Article

의사윤리지침의 주요내용과 실천 방안*1)

구영모 1 , *
Young-Mo KOO 1 , *
Author Information & Copyright
1울산의대 인문사회의학교실
1Department of Medical Humanities and Social Sciences, University of Ulsan College of Medicine
*(우)138-736 서울 송파구 풍납동 388-1 울산의대 인문사회의학교실 ymkoo@amc.seoul

ⓒ Copyright 2003 The Korean Society for Medical Ethics. This is an Open-Access article distributed under the terms of the Creative Commons Attribution Non-Commercial License (http://creativecommons.org/licenses/by-nc/4.0/) which permits unrestricted non-commercial use, distribution, and reproduction in any medium, provided the original work is properly cited.

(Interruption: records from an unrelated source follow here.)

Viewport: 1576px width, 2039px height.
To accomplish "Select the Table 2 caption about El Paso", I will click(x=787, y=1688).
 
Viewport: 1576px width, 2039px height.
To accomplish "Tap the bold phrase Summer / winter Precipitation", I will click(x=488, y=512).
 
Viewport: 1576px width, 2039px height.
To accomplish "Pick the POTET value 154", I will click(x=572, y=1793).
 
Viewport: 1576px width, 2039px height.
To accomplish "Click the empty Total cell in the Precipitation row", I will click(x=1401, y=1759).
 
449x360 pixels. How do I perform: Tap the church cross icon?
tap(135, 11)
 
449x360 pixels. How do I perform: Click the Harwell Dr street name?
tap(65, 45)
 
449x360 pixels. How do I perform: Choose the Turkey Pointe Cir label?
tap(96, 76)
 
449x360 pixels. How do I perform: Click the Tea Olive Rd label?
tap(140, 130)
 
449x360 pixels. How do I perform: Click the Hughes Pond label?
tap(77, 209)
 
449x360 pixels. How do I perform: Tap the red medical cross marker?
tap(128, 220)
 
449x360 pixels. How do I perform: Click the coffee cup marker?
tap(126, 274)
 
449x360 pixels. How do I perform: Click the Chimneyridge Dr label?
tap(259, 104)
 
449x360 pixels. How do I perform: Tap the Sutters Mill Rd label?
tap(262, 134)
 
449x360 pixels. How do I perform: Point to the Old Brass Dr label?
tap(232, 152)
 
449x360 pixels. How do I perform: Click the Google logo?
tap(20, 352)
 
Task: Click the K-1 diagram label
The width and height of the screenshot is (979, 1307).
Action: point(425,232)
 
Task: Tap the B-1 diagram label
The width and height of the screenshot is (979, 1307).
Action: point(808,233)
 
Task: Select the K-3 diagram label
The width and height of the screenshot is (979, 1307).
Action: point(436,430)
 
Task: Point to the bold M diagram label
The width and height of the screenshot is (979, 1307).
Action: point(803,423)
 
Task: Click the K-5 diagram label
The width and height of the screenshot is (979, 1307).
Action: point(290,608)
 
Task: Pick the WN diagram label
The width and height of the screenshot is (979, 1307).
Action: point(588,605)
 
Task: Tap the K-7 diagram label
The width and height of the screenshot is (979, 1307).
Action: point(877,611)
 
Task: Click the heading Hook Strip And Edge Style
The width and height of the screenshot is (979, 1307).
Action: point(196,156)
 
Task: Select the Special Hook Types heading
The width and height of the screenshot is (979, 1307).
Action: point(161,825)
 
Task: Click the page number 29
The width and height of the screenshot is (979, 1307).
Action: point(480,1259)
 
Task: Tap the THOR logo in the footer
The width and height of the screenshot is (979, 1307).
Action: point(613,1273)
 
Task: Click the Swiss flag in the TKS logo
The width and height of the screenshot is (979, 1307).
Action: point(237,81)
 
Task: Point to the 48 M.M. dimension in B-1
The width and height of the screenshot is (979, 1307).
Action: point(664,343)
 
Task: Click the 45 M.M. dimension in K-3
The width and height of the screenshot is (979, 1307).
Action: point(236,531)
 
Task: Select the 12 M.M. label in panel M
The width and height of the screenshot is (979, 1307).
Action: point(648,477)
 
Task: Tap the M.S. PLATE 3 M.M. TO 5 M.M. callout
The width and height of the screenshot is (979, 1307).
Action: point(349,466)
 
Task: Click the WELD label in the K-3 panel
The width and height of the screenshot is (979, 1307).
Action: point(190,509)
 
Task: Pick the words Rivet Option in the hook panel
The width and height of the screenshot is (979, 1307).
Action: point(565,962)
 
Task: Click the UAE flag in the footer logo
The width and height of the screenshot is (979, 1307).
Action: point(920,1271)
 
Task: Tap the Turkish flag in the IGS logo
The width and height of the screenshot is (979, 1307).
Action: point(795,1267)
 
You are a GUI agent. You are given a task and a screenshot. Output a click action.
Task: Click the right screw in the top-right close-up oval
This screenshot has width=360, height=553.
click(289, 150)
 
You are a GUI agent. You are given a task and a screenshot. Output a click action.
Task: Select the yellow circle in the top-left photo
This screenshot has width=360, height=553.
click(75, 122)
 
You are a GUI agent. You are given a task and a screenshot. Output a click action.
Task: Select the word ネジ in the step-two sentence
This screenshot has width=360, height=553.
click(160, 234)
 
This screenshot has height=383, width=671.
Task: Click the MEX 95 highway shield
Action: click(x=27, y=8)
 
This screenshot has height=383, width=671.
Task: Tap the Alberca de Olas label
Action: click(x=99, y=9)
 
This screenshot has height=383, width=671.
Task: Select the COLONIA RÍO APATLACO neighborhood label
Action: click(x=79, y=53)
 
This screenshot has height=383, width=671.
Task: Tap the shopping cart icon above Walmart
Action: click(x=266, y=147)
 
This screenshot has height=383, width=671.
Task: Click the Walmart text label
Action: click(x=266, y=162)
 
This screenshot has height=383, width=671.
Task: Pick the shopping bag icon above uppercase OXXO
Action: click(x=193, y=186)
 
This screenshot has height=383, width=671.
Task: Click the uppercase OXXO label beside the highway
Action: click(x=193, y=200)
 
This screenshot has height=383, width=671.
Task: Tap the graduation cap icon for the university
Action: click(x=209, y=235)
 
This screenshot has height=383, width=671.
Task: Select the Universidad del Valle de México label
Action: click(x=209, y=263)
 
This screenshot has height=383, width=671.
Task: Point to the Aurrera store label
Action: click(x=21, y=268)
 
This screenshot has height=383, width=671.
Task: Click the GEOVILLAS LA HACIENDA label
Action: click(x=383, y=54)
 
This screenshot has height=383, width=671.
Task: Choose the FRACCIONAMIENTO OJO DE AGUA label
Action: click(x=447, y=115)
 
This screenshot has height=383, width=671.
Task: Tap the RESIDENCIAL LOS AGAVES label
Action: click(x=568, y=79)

Published Online: Dec 30, 2003

ABSTRACT

Although the Korean Medical Association(KMA)'s Code of Medical Ethics, officially announced in November, 2001, has not yet been widely used among the Korean physicians in everyday practice, this comprehensive normative document, consisting of 6 chapters, 78 articles and 193 clauses, marks a significant progress in the Korean medical professional ethics. This paper presents some key contents of the document, in comparison with the American Medical Association(AMA)'s equivalent, AMA's Code of Medical Ethics 2002-2003 edition.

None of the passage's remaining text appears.